(Target pointing data)

::::::::

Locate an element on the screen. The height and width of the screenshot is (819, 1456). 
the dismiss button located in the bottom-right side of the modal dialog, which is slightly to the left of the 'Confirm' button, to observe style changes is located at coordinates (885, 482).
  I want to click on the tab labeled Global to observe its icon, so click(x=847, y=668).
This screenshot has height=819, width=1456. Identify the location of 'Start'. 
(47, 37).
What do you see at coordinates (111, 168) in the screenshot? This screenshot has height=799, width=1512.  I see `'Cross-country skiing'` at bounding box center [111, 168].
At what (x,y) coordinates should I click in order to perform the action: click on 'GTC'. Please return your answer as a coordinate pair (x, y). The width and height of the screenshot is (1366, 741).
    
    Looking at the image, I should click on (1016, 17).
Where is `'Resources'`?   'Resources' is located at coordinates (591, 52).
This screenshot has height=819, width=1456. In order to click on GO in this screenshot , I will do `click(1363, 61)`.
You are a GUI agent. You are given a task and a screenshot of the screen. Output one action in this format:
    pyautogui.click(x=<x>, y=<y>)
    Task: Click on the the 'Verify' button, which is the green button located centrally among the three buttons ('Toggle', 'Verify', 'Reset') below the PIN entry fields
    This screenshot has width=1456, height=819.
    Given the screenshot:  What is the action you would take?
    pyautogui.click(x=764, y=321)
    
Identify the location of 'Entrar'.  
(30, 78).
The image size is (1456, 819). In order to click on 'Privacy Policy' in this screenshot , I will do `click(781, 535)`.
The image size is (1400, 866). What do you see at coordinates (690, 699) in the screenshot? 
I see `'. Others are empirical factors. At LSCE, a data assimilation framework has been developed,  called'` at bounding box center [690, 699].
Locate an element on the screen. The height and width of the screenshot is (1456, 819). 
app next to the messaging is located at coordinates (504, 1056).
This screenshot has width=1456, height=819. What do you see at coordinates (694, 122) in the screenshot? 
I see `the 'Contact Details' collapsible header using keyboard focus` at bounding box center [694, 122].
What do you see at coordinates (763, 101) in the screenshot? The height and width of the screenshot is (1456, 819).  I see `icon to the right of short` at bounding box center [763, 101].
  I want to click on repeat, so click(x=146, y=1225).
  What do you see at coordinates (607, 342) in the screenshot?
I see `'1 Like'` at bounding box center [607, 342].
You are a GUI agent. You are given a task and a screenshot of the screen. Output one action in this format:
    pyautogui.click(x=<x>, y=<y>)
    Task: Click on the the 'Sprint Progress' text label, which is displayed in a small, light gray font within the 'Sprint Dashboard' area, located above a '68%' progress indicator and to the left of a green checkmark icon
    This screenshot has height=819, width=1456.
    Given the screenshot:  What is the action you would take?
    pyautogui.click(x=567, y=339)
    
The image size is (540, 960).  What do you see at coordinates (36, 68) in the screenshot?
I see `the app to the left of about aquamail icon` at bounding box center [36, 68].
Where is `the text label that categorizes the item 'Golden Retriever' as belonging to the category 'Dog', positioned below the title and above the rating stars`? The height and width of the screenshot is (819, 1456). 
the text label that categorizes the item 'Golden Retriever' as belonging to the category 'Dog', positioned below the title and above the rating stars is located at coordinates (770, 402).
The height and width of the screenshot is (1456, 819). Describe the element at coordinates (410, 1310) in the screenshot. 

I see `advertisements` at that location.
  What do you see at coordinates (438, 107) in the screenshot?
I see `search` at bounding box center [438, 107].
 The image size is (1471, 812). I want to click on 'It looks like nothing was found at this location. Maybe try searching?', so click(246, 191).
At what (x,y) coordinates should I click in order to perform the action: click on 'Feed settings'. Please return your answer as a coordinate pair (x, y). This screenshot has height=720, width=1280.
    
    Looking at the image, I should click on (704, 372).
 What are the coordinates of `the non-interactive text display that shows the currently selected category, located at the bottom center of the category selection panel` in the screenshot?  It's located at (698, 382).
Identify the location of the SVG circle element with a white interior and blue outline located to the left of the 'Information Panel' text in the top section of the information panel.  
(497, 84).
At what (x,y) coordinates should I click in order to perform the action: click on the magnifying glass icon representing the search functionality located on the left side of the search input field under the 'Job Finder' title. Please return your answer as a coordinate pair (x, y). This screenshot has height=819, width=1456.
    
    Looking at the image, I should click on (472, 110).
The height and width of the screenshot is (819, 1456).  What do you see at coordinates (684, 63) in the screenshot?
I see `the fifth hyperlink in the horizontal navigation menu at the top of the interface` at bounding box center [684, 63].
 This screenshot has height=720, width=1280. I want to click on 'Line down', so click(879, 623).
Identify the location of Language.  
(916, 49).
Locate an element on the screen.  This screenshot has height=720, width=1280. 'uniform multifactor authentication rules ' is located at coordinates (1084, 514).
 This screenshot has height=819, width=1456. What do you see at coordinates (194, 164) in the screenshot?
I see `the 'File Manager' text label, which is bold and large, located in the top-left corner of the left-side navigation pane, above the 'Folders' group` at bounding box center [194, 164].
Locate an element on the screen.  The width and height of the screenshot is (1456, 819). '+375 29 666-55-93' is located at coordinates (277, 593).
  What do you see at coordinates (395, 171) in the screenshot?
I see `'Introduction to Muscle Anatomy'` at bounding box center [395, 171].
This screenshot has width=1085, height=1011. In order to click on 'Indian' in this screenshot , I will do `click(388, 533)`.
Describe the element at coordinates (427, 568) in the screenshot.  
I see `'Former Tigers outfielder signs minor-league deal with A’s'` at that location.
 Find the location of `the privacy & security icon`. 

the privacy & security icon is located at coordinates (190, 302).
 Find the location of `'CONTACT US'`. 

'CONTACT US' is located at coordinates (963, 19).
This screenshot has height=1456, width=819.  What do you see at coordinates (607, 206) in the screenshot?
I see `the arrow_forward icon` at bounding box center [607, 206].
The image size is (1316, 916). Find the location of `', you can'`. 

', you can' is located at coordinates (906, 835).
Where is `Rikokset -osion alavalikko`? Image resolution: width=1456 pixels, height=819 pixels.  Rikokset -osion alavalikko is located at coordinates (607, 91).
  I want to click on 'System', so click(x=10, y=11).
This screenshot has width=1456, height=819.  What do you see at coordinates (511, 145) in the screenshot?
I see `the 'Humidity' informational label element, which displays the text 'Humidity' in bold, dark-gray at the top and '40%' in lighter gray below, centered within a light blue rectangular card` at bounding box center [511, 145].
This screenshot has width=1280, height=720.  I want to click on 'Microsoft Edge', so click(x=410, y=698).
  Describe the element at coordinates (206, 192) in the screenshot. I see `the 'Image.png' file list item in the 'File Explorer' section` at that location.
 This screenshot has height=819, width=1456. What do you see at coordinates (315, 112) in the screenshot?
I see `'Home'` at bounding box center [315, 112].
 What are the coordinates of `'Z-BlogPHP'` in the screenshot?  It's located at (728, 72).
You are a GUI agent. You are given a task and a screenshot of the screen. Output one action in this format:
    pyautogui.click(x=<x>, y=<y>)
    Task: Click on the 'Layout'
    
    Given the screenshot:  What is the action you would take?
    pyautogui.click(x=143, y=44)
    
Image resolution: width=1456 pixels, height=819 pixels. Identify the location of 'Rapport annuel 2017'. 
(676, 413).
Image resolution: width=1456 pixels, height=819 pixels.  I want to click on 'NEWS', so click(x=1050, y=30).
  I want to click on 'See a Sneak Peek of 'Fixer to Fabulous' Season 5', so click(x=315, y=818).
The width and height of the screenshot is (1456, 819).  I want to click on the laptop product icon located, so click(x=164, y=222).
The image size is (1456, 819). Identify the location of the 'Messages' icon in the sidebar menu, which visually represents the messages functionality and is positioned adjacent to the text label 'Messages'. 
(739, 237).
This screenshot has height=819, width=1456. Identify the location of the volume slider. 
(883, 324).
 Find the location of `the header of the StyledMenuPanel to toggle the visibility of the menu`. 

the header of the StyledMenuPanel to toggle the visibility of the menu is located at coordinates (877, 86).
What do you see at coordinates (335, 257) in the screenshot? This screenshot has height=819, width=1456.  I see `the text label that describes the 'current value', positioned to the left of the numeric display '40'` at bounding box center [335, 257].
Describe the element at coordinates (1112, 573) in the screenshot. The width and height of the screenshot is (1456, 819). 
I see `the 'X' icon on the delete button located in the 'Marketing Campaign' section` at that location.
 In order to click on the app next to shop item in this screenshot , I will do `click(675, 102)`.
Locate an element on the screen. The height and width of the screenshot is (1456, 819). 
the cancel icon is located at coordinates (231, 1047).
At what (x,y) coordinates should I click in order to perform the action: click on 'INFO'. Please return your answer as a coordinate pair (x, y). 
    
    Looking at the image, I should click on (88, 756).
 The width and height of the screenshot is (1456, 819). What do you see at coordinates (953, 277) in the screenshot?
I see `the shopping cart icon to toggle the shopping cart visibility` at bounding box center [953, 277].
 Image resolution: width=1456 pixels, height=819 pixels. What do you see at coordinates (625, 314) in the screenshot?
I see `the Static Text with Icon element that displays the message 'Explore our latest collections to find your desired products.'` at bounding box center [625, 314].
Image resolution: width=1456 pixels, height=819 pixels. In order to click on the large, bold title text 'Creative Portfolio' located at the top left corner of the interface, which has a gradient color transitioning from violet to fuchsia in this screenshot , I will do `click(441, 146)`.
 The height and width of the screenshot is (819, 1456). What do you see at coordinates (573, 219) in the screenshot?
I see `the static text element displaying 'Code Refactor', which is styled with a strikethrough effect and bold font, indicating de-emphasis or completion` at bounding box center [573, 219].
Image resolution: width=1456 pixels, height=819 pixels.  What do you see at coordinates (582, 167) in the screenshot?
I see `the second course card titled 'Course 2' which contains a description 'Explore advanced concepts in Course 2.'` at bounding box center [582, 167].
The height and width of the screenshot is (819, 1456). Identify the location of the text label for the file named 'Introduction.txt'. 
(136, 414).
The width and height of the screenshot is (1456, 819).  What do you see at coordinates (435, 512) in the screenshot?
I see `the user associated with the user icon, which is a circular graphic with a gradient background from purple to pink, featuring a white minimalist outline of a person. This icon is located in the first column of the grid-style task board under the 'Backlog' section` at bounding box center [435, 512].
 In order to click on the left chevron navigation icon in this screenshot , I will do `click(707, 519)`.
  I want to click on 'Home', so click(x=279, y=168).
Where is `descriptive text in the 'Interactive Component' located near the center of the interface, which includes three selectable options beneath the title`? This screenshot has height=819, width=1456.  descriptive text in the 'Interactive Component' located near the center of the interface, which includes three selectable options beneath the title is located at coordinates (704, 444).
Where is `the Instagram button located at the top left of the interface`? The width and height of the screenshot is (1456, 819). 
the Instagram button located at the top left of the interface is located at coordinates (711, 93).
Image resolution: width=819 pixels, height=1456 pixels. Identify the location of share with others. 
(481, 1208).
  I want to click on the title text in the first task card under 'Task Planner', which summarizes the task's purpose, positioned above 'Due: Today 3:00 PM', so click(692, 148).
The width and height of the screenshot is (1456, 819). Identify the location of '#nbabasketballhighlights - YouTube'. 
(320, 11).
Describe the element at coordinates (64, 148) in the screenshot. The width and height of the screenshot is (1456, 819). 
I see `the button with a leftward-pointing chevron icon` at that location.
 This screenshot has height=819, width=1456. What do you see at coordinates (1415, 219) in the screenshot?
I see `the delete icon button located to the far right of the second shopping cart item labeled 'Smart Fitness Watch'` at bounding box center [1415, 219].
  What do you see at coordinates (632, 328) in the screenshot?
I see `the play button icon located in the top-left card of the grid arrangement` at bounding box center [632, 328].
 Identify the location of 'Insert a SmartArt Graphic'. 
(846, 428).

::::::::

REQUIREMENTS:
Repeat the lines from the line with "The image size is (1456, 819). Identify" to the line with "What do you see at coordinates (335, 257)", both included.

SOLUTION TO THE EXERCISE:
The image size is (1456, 819). Identify the location of the 'Messages' icon in the sidebar menu, which visually represents the messages functionality and is positioned adjacent to the text label 'Messages'. 
(739, 237).
This screenshot has height=819, width=1456. Identify the location of the volume slider. 
(883, 324).
 Find the location of `the header of the StyledMenuPanel to toggle the visibility of the menu`. 

the header of the StyledMenuPanel to toggle the visibility of the menu is located at coordinates (877, 86).
What do you see at coordinates (335, 257) in the screenshot? This screenshot has height=819, width=1456.  I see `the text label that describes the 'current value', positioned to the left of the numeric display '40'` at bounding box center [335, 257].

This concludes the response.